# Request A
In the records, switch "card" to "tile" and give the lines again with nothing else changed, starting with the line with "Click the SYNCLER.apk thumbnail image" and going on through the line with "the output directory".

# Document passage

2. He married in 1973 and has two children. In 1974 he was convicted of
assaulting the son, who had been born shortly before the marriage, and given a
suspended sentence of a year's imprisonment. In 1994 he was convicted by a jury
on a series of counts of gross indecency towards and indecent assault upon his
daughter. He was sentenced to a total of 5 years' imprisonment. There was no
recommendation for deportation, but this reflected the legal practicalities
rather than the merits of the case.
3. It is to protect the daughter's identity that the appellant is identified in
this judgment only by an initial.
4. The appellant's wife divorced him, and neither she nor his children now have
anything to do with him. Prior to his release from prison the Home Secretary
notified him that he was considering deportation. After release the appellant
was bailed to live with his parents, and in April 1997 the Home Secretary
decided to make a deportation order against him.
Law
5. Section 3(5) of the Immigration Act 1971 renders a person who is not a
British citizen liable to deportation if, among other things, the Home
Secretary deems his deportation to be conducive to the public good. Section
15(1)(a) and (7)(a) afford an appeal direct to the Immigration Appeal Tribunal
on the merits of a decision to deport on this ground. From there a further
appeal lies to this court on any question of law by virtue of section 9 of the
Asylum and Immigration Appeals Act 1993.
6. It is common ground that, since the duty of the Immigration Appeal Tribunal
is to allow an appeal if it considers that the Home Secretary's discretion
ought to have been differently exercised, the IAT's decision has the status of
a first-instance decision replacing that of the Home Secretary. It is also
common ground - and this is a matter of considerable significance - that among
the questions of law which may arise on further appeal to this court is the
question whether the decision to deport infringes the principle of
proportionality.

# Request B
Retype the passage from the deportation judgment starting with "2. He married" and going on through "of the case.".

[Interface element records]

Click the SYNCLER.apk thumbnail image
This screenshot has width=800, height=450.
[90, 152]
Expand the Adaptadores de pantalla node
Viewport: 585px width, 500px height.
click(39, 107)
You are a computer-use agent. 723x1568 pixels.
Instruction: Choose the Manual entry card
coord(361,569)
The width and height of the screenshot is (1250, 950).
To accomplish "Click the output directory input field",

--

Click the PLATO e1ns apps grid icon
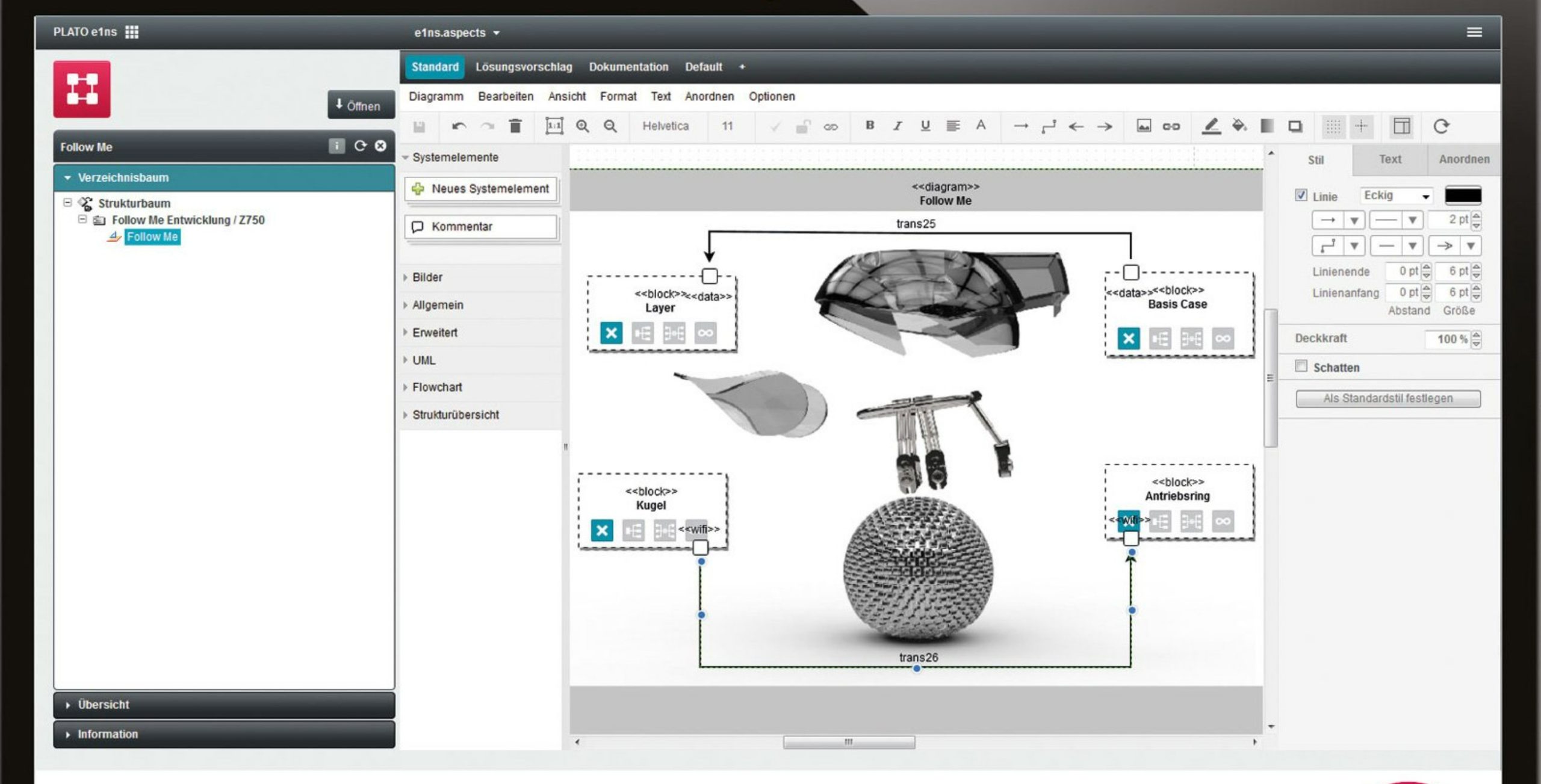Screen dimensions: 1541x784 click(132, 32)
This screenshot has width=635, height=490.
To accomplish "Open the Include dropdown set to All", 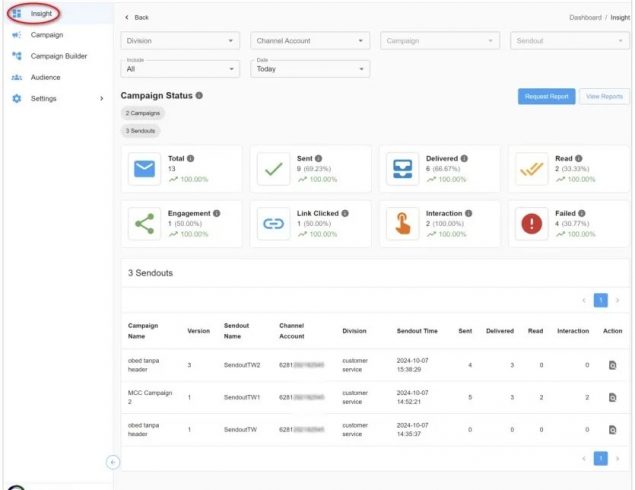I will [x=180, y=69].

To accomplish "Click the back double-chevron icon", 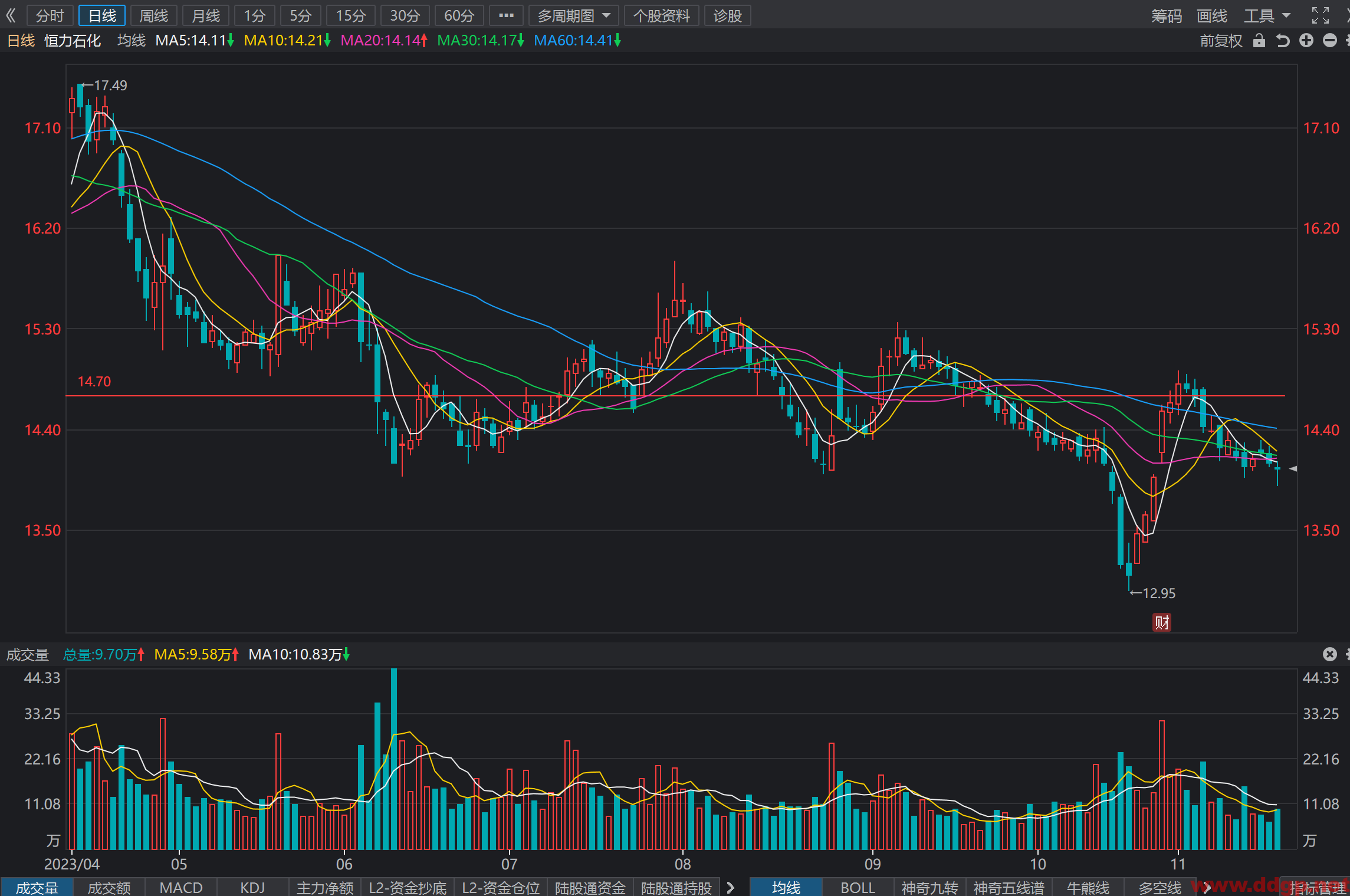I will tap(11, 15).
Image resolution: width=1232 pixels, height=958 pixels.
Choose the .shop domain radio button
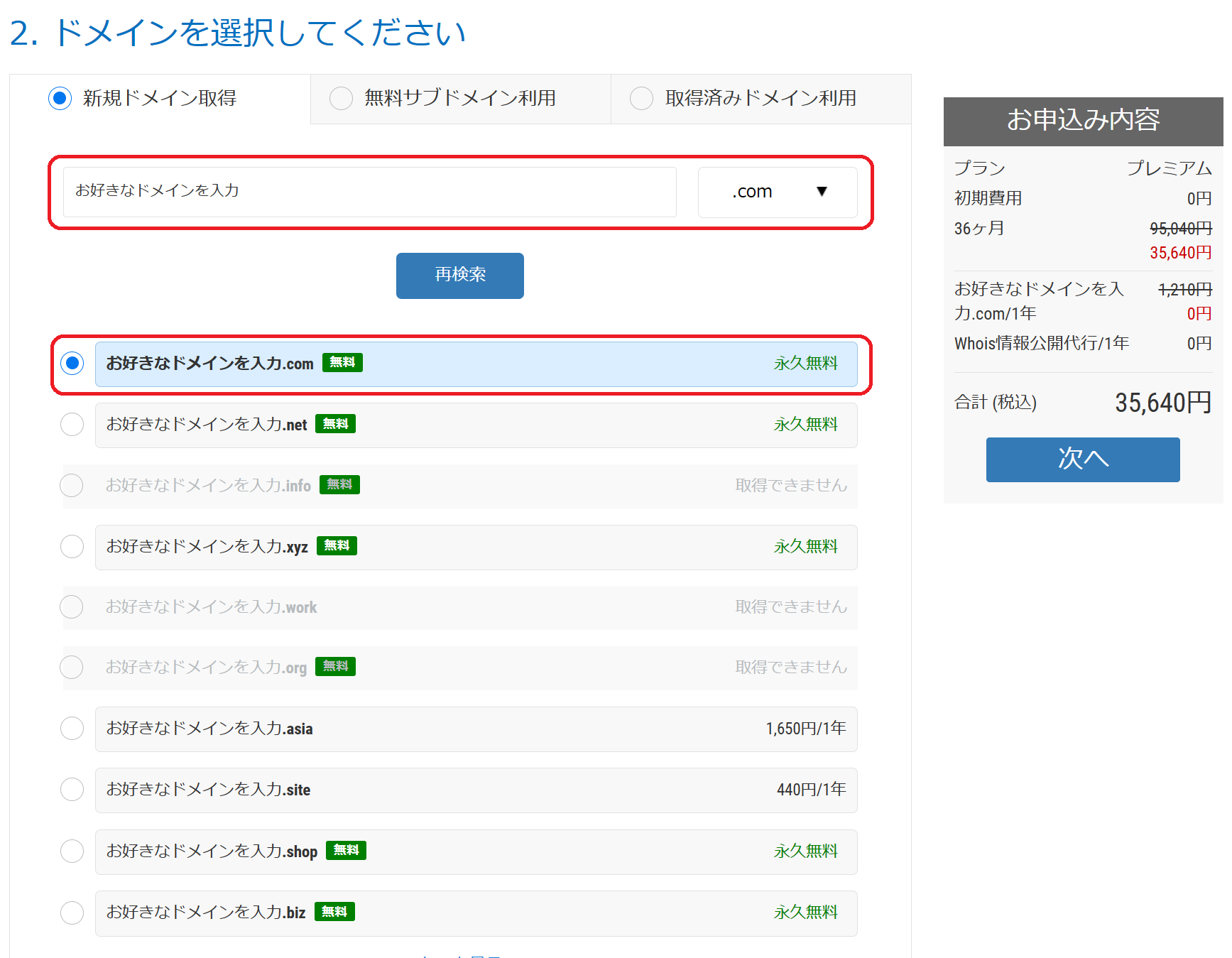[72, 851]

# Full answer A
Click the SYNCLER.apk thumbnail image
This screenshot has width=800, height=450.
[90, 152]
Expand the Adaptadores de pantalla node
Viewport: 585px width, 500px height.
click(39, 107)
You are a computer-use agent. 723x1568 pixels.
Instruction: Choose the Manual entry tile
coord(361,569)
The width and height of the screenshot is (1250, 950).
To accomplish "Click the output directory input field",

# Full answer B
2. He married in 1973 and has two children. In 1974 he was convicted of
assaulting the son, who had been born shortly before the marriage, and given a
suspended sentence of a year's imprisonment. In 1994 he was convicted by a jury
on a series of counts of gross indecency towards and indecent assault upon his
daughter. He was sentenced to a total of 5 years' imprisonment. There was no
recommendation for deportation, but this reflected the legal practicalities
rather than the merits of the case.